### Task prompt
Once the line with "Task: Select the fifth empty stage circle" is found in the data, output it and each following line exactly, up to and including the line with "Given: Click the Skype", and nothing before or after.

### Material to process
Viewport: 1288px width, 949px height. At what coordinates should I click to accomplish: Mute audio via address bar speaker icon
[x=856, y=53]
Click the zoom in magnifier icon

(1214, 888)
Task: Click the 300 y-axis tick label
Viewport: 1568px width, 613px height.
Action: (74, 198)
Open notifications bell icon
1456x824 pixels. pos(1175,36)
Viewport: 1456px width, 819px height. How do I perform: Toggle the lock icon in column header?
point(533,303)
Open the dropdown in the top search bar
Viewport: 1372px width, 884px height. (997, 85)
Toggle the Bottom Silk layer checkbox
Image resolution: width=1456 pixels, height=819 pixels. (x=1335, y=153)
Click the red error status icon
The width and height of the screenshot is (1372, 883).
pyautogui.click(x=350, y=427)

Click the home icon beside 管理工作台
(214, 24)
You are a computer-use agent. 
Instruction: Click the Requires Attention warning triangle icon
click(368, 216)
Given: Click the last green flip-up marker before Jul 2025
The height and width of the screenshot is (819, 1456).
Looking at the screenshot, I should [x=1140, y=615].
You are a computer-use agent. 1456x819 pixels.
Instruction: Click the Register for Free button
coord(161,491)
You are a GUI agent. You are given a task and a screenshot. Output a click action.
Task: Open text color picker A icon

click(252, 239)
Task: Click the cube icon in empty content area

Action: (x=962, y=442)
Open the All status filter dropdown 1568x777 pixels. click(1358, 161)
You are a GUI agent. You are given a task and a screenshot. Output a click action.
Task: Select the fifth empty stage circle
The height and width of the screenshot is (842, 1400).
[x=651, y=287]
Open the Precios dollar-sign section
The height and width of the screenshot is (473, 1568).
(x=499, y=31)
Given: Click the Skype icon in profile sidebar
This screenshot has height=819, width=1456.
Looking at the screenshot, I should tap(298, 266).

### Output
Task: Select the fifth empty stage circle
The height and width of the screenshot is (842, 1400).
[x=651, y=287]
Open the Precios dollar-sign section
The height and width of the screenshot is (473, 1568).
(x=499, y=31)
Given: Click the Skype icon in profile sidebar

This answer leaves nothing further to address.